Os advogados da vítima ainda não haviam se pronunciado até a última atualização desta reportagem.
Tribunal da Espanha absolve o ex-jogador Daniel Alves
Testemunho não ‘confiável’
A decisão que revogou a condenação apontou que o depoimento da vítima apontava discrepâncias com o que havia ocorrido. Segundo o documento foram apontadas:
- Diferença significativa entre o relato da vítima e as imagens das câmeras de vídeo: o tribunal apontou que a versão da vítima sobre fatos, que foram gravados por câmeras de segurança, não correspondia à realidade objetiva registrada nos vídeos, indicando que seu depoimento era inconsistente nesses pontos.
- Negação de uma prática sexual que foi confirmada por exames de DNA: a vítima negou ter praticado um determinado ato sexual, mas as provas biológicas de DNA comprovaram com “alta probabilidade” que essa prática havia, sim, acontecido.
O documento da Justiça a que o g1 teve acesso não especifica exatamente quais fatos relatados pela vítima não foram confirmados pelas imagens. Apenas menciona, de forma geral, que houve discrepâncias graves entre o que ela relatou e aquilo que ficou registrado nas gravações.
O documento também não menciona explicitamente qual foi o ato sexual negado pela vítima, mas confirmado pelos exames de DNA. Apenas afirma que a vítima negou ter praticado um determinado ato sexual, mas as provas biológicas indicaram, com “alta probabilidade”, que esse ato realmente ocorreu.

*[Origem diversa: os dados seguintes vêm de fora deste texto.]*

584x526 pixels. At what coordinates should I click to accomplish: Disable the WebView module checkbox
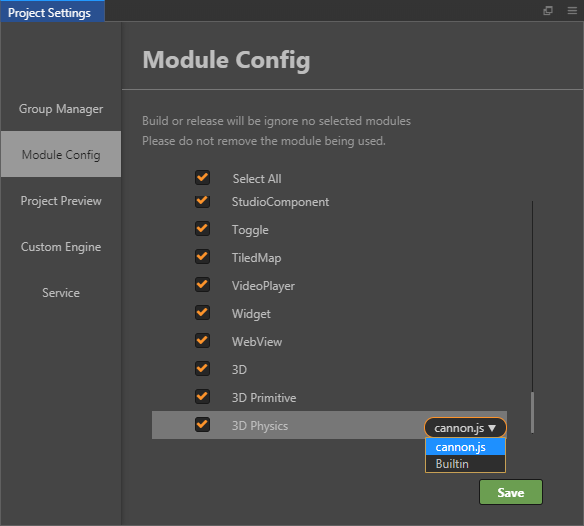[x=202, y=340]
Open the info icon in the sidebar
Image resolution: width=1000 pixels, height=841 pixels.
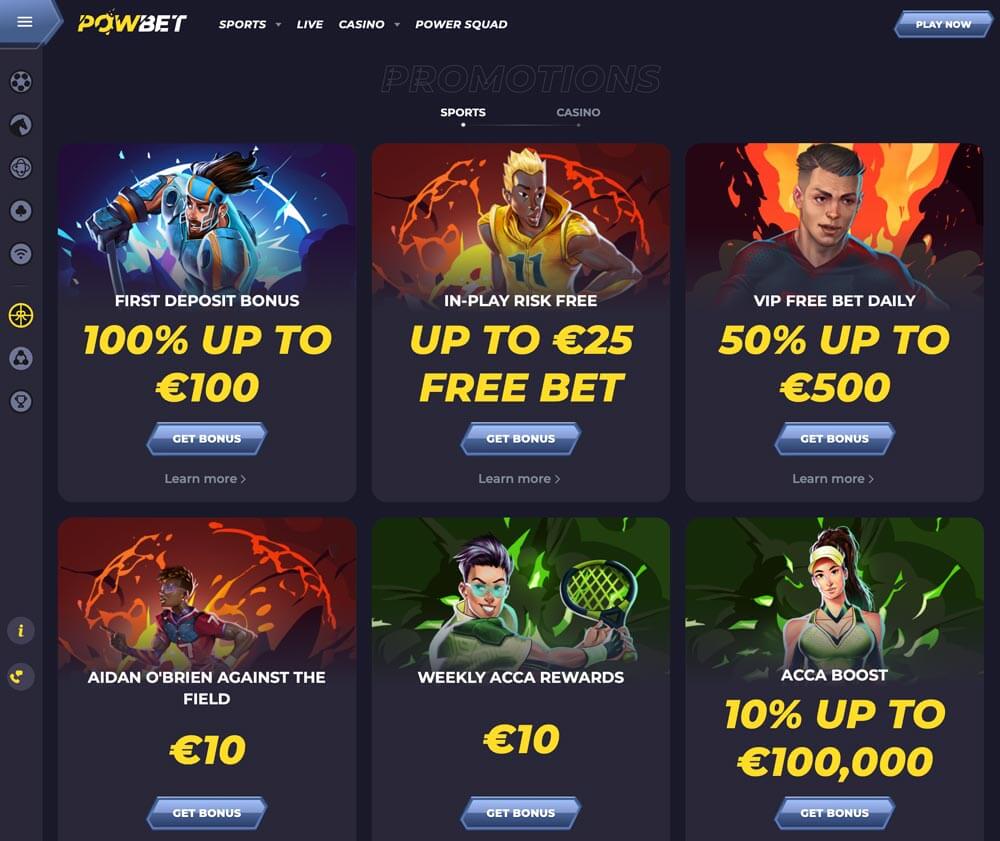pos(21,631)
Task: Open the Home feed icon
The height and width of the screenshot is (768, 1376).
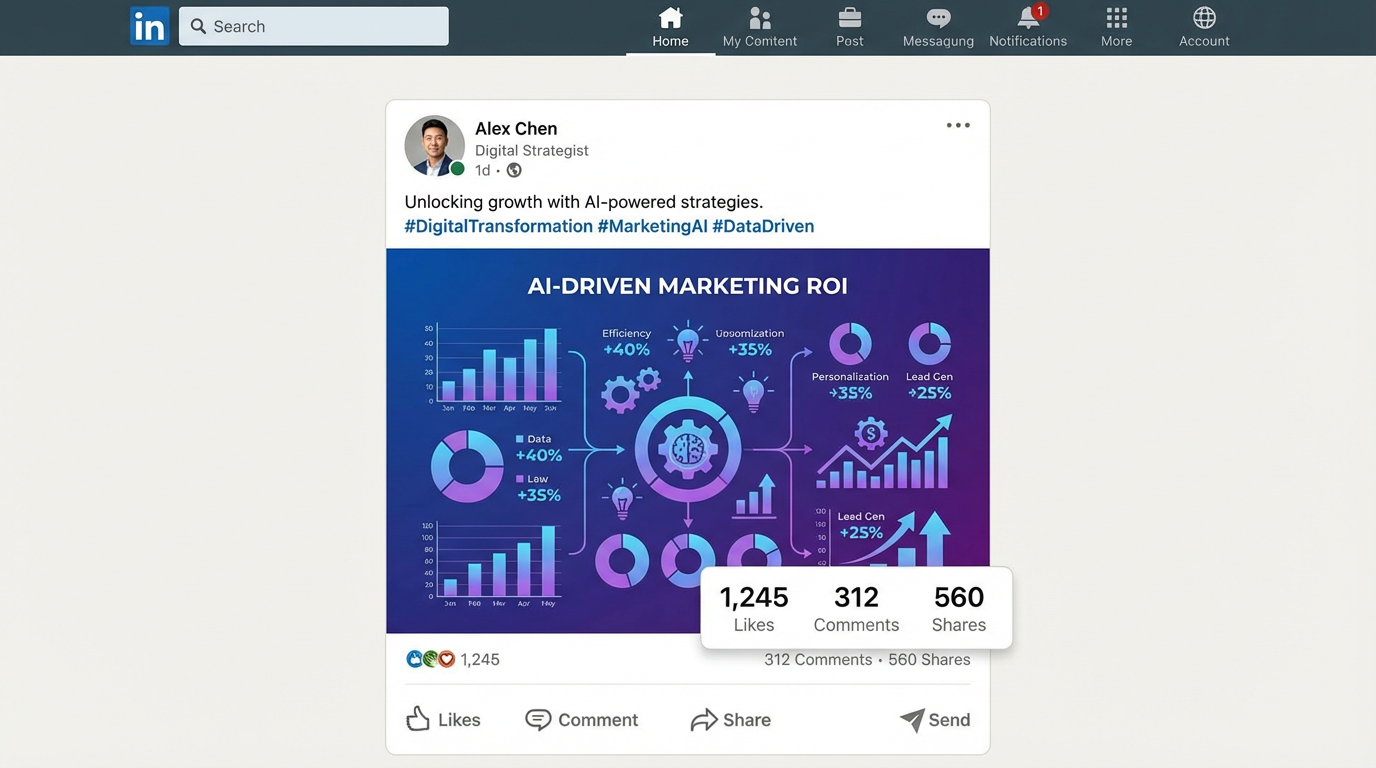Action: point(670,18)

As quatro versões de Daniel Alves
- Primeiro, Alves tinha negado a relação sexual e qualquer encontro com a jovem. Ele afirmou isso num vídeo enviado ao canal espanhol “Antena 3” há duas semanas, quando as acusações se tornaram públicas;
- Depois, em depoimento à juíza que investiga o caso, ele teria dito que estava no banheiro da boate de luxo “Sutton” quando a mulher entrou, mas que não teve contato algum com ela e que ficou parado, sem saber o que fazer;
- Por fim, admitiu que fez sexo com a suposta vítima, mas garantiu que as relações foram consensuais. De acordo com o “El País”, que ouviu fontes da Justiça espanhola, Alves disse ainda que a mulher se lançou em direção a ele no banheiro para fazer sexo oral. Além disso, acrescentou que ele não tinha dito nada até então sobre isso para “protegê-la”.